begin Selected excerpt

Creating a More Complex Report

The first example shows how quickly a simple report can be generated; but it also shows some of the problems that arise. Very little formatting is possible within plain-text mail, and tables, in particular, are used infrequently or are ugly in appearance. Moreover, changing the order of the entries in the report, or the layout, requires editing the program code.

One solution to the layout problem is using a template module. As with sending mail, many of these are available for Perl; for the purposes of this chapter, HTML::Template is used as a reasonable compromise between capability and ease of use. (Other modules that deserve investigation are Text::Template, at the low end of the capability scale, and Template::Toolkit, at the high end. Resist the temptation to invent your own template module. It has been done many times before, and most of the standard pitfalls have been overcome in the code that is already available.)

The template (which, in spite of the module’s name, can be any form of text, not just HTML) is stored in a separate file from the program. Interspersed with the normal layout commands are special tags, into which will be placed data that the program generates. This allows layout changes to be made without editing the main program file and (more important) allows reports in multiple formats to be generated from the same software.

As for a solution to the formatting problem, one convenient approach is the use of HTML e-mail. HTML has the advantage of allowing greater control over layout than plain text; in particular, the <table> structure is very useful.

Naturally, some of the intended audience of a report might not have HTML-enabled mail readers. It is generally a good idea to include a plain-text version of the report as well, in a multipart/alternative (HTML) structure, as we shall see. A templating system makes this very easy.

Essentially, this example produces the same report as the preceding example, but in both text and HTML formats, by use of HTML::Template.

01: #! /usr/bin/perl -w 02: # 03: # 04: # Chapter 13 05: # Listing 2 06: #

Lines 1–6 tell the system where to find Perl, turn warnings on, and give some comments about the program.

end Selected excerpt

- What to produce: Reproduce the text on creating a more complex report from "01: #! /usr/bin/perl" up to and including "about the program.", switching "warnings" to "diagnostics".

begin Dataset content

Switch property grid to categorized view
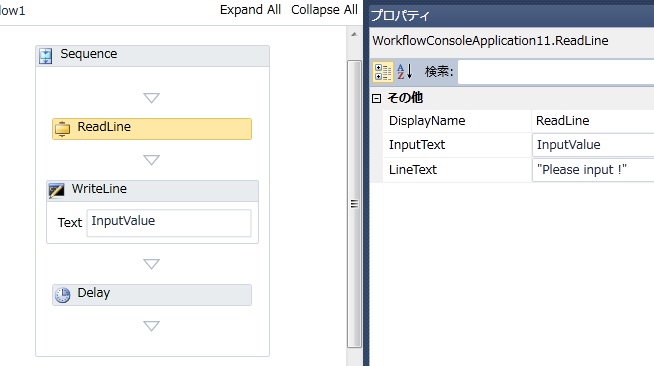Viewport: 654px width, 366px height. coord(382,72)
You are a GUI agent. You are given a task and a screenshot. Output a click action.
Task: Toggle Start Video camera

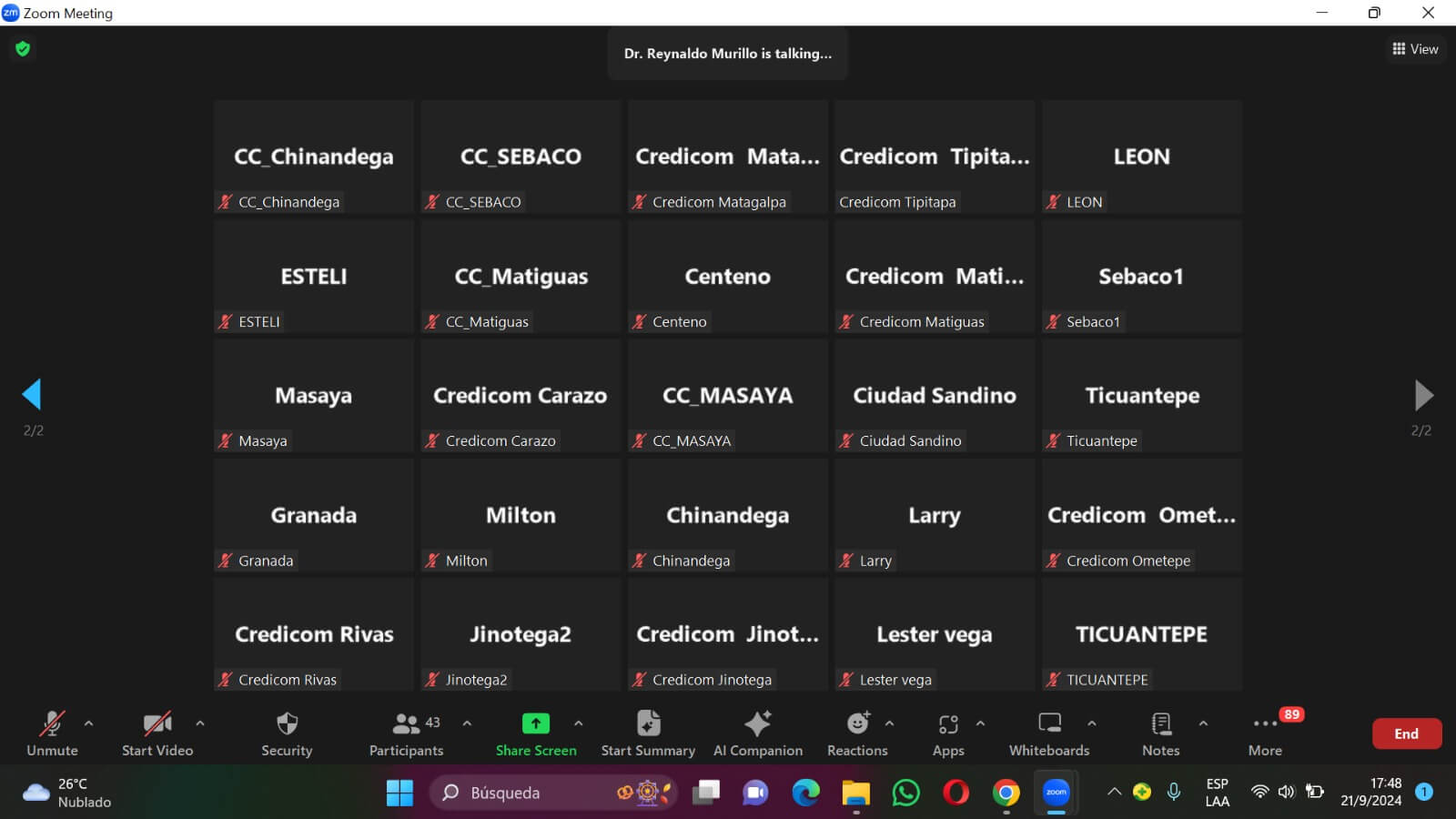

end Dataset content

- Result for this exercise:
01: #! /usr/bin/perl -w 02: # 03: # 04: # Chapter 13 05: # Listing 2 06: #

Lines 1–6 tell the system where to find Perl, turn diagnostics on, and give some comments about the program.